Published: Sat, November 10, 2018
Worldwide | By Isabel Fisher

Sri Lanka president 'dissolves parliament' amid deepening crisis

Sri Lanka president 'dissolves parliament' amid deepening crisis

"The US is deeply concerned by news the Sri Lanka parliament will be dissolved, further deepening the political crisis", the US State Department said in a statement on Twitter.

Sirisena announced the move in an official gazette notification on Friday, and set snap elections for the 225-member legislature on January 5. Later, the president said he had to fire Wickramasinghe because one of his ministers was involved in a "plot to assassinate" the head of state himself.

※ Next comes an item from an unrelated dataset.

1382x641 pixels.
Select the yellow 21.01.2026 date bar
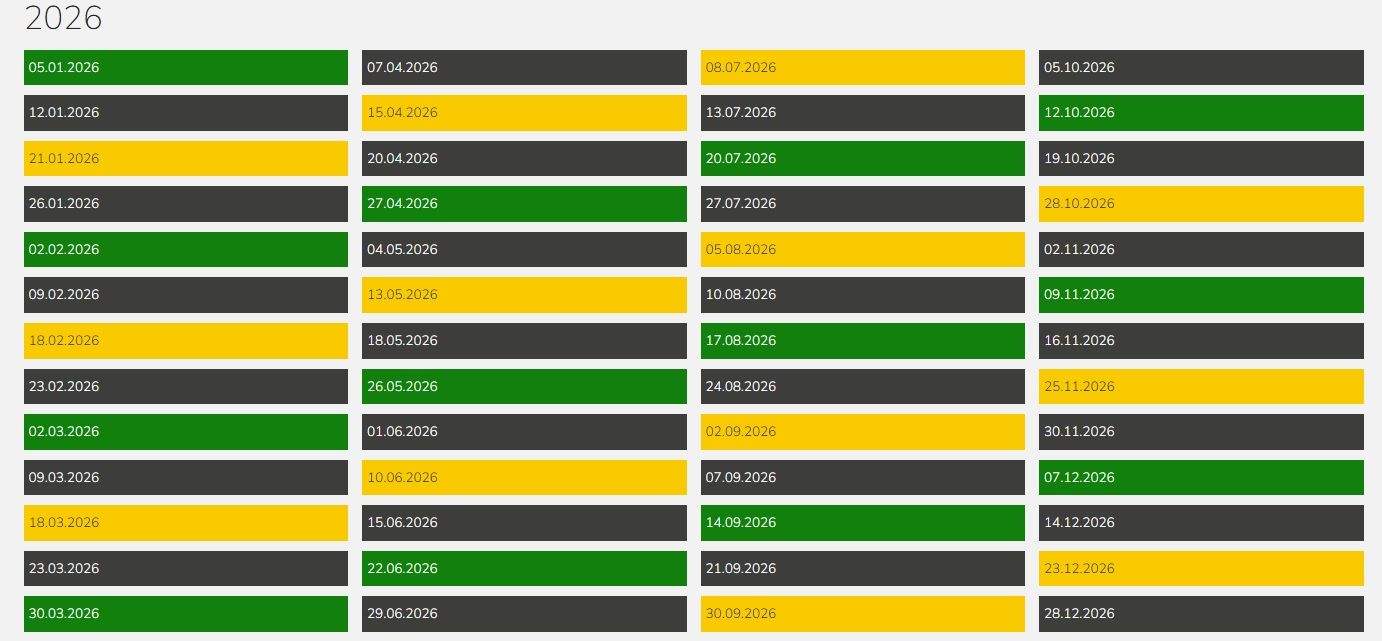pos(185,158)
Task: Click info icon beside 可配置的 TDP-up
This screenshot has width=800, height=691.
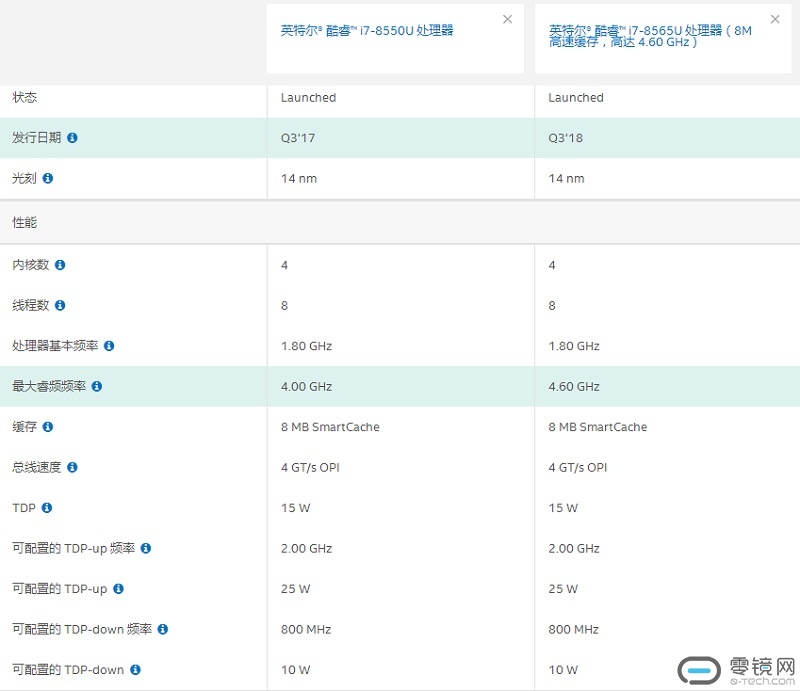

The dissolution comes following the unprecedented political turmoil after Sirisena sacked Ranil Wickremesinghe as Prime Minister, replacing him by Rajapakse. Wickremesinghe has insisted his firing is unconstitutional and demanded that Parliament be summoned to prove his majority.

Global concern has grown over the mounting turmoil, with Wickremesinghe refusing to leave the premier's official residence while the president also suspended parliament to head off any revolt against his action. "We are prepared to go for an election, but this is illegal".

Relations between Wickremesinghe and Sirisena became strained this year after their coalition was defeated in local elections by a Rajapaksa-backed party. "We will be fighting this to ensure that democracy reigns supreme in the country".

Former Sri Lankan president and the man who was sworn in as Prime Minister Mahinda Rajapaksa supported the dissolution, and said, "As leaders, it is our responsibility and obligation to give the people the opportunity to voice their opinions on the future of #SriLanka".

Sirisena had suspended the assembly's work until mid-November when first moving against his prime minister.

"At the moment we have 104 or 105 MPs", UPFA's spokesman Keheliya Rambukwella told reporters, adding that the Sirisena-Rajapakse group hoped to secure support from "crossover" legislators. "The best thing to do now is go for an election".

Given those views, it was not immediately clear how Sirisena can legally dissolve parliament, though his legal experts have said there are provisions for him to do so. At least eight have switched sides, but at least 120 deputies in the 225-seat parliament remain loyal to Wickramasinghe.

The next elections weren't due until 2020, and under the constitution, the president can dissolve parliament only after completion of 4 1/2 years of its term.

The EU, in a joint statement with Norway and Switzerland, called for parliament to reconvene and hold an immediate vote.

The power struggle on the island of 21 million people has paralysed much of the administration, according to legislators on both sides of the dispute.